▶ [Problem requirements] Transcribe exactly the lines from the one holding "Some of our" to the end of the data below, including both of those lines and no others.

[Stored data]

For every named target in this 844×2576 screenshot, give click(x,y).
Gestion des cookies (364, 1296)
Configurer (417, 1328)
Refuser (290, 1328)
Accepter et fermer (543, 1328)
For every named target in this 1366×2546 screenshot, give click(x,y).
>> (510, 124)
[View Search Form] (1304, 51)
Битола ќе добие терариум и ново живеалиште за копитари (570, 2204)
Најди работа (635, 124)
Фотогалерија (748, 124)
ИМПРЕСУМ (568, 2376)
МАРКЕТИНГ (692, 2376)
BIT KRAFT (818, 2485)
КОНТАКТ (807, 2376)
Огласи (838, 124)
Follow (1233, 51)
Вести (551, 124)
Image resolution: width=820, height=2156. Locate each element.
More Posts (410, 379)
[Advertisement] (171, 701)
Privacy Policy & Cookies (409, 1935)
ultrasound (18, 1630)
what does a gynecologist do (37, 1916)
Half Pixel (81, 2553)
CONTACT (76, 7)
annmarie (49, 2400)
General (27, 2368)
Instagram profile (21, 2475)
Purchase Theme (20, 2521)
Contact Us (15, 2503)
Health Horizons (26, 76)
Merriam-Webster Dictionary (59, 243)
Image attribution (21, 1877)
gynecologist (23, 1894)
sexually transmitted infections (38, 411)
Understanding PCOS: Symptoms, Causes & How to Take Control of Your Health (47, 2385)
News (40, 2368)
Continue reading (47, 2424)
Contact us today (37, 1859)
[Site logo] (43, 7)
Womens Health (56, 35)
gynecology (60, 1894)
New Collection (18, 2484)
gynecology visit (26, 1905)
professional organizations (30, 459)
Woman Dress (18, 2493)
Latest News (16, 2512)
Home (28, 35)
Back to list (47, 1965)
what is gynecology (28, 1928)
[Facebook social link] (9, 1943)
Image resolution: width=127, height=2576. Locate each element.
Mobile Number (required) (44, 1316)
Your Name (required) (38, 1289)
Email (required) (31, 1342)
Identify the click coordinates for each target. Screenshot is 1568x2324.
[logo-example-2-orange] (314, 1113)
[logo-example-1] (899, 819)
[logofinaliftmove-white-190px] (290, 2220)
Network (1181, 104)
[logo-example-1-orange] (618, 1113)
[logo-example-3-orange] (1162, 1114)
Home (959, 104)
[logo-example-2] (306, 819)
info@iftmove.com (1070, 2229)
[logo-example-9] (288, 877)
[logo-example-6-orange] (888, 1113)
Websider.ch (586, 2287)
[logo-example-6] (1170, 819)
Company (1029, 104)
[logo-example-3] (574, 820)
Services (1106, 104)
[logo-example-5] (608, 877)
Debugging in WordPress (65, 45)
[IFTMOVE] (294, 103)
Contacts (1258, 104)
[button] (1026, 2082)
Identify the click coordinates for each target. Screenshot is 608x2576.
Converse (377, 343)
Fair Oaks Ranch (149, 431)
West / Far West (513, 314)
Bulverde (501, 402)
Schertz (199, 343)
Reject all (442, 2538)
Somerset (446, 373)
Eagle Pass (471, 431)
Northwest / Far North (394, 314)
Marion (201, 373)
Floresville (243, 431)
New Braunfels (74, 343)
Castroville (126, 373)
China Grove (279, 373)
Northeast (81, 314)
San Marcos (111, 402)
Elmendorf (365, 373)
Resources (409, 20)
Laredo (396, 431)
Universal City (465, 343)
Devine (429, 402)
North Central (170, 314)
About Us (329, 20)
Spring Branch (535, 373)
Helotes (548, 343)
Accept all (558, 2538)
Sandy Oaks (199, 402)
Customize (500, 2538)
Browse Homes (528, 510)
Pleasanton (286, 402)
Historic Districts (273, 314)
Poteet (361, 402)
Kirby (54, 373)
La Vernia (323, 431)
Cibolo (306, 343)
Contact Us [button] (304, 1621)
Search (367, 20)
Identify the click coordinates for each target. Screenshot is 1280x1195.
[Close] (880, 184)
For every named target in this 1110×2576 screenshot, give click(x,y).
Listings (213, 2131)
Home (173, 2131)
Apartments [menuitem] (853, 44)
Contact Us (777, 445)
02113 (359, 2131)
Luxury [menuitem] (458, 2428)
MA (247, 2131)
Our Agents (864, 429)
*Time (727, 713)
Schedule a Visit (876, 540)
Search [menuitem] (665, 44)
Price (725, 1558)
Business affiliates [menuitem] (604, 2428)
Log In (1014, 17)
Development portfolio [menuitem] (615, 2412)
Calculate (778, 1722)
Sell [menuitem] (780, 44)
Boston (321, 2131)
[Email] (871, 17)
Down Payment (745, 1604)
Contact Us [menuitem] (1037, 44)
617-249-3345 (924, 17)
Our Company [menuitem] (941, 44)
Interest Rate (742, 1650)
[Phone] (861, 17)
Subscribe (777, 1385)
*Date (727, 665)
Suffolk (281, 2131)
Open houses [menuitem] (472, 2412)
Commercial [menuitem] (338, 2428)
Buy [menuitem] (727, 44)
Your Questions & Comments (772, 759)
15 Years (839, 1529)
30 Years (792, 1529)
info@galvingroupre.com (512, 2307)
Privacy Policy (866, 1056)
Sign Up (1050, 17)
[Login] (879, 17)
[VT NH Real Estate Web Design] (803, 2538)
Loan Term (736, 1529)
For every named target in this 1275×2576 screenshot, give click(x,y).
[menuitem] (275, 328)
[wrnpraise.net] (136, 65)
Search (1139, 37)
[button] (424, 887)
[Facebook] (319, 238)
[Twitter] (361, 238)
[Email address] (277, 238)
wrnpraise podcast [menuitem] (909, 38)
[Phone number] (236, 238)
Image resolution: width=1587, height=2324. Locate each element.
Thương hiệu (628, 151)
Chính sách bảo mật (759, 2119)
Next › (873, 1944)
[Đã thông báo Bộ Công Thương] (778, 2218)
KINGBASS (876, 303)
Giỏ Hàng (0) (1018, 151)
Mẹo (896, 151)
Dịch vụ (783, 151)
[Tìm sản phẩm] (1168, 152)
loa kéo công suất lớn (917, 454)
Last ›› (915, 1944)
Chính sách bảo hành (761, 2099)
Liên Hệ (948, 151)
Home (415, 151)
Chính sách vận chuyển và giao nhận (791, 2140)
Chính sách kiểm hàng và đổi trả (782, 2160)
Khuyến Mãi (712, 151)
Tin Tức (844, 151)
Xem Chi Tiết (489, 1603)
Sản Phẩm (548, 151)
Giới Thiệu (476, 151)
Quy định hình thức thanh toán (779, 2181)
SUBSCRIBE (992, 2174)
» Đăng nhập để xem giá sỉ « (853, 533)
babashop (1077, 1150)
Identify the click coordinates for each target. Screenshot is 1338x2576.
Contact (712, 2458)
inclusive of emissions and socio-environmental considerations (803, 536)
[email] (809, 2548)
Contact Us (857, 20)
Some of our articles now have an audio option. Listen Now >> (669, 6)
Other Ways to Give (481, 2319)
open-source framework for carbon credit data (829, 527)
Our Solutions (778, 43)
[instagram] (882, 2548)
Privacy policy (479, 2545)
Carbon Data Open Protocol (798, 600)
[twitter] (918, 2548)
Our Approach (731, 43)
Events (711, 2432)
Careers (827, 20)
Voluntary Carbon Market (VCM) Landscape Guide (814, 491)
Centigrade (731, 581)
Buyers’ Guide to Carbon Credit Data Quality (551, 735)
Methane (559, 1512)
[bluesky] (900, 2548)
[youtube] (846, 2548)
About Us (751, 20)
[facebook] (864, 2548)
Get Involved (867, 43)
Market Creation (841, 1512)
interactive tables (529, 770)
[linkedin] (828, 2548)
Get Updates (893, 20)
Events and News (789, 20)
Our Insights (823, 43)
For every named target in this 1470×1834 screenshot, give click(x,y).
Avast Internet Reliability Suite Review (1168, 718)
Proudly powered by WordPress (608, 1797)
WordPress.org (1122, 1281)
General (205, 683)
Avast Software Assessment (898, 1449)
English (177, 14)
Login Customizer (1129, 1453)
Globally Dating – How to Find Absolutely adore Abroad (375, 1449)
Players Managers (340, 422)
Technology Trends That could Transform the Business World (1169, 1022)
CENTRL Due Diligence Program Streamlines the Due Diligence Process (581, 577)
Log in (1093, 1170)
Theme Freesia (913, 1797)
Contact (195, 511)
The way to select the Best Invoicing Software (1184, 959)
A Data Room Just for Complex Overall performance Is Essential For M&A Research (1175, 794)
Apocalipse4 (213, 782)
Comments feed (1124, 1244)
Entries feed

▶ [Answer section]
Some of our articles now have an audio option. Listen Now >> (669, 6)
Other Ways to Give (481, 2319)
open-source framework for carbon credit data (829, 527)
Our Solutions (778, 43)
[instagram] (882, 2548)
Privacy policy (479, 2545)
Carbon Data Open Protocol (798, 600)
[twitter] (918, 2548)
Our Approach (731, 43)
Events (711, 2432)
Careers (827, 20)
Voluntary Carbon Market (VCM) Landscape Guide (814, 491)
Centigrade (731, 581)
Buyers’ Guide to Carbon Credit Data Quality (551, 735)
Methane (559, 1512)
[bluesky] (900, 2548)
[youtube] (846, 2548)
About Us (751, 20)
[facebook] (864, 2548)
Get Involved (867, 43)
Market Creation (841, 1512)
interactive tables (529, 770)
[linkedin] (828, 2548)
Get Updates (893, 20)
Events and News (789, 20)
Our Insights (823, 43)
For every named target in this 1470×1834 screenshot, give click(x,y).
Avast Internet Reliability Suite Review (1168, 718)
Proudly powered by WordPress (608, 1797)
WordPress.org (1122, 1281)
General (205, 683)
Avast Software Assessment (898, 1449)
English (177, 14)
Login Customizer (1129, 1453)
Globally Dating – How to Find Absolutely adore Abroad (375, 1449)
Players Managers (340, 422)
Technology Trends That could Transform the Business World (1169, 1022)
CENTRL Due Diligence Program Streamlines the Due Diligence Process (581, 577)
Log in (1093, 1170)
Theme Freesia (913, 1797)
Contact (195, 511)
The way to select the Best Invoicing Software (1184, 959)
A Data Room Just for Complex Overall performance Is Essential For M&A Research (1175, 794)
Apocalipse4 (213, 782)
Comments feed (1124, 1244)
Entries feed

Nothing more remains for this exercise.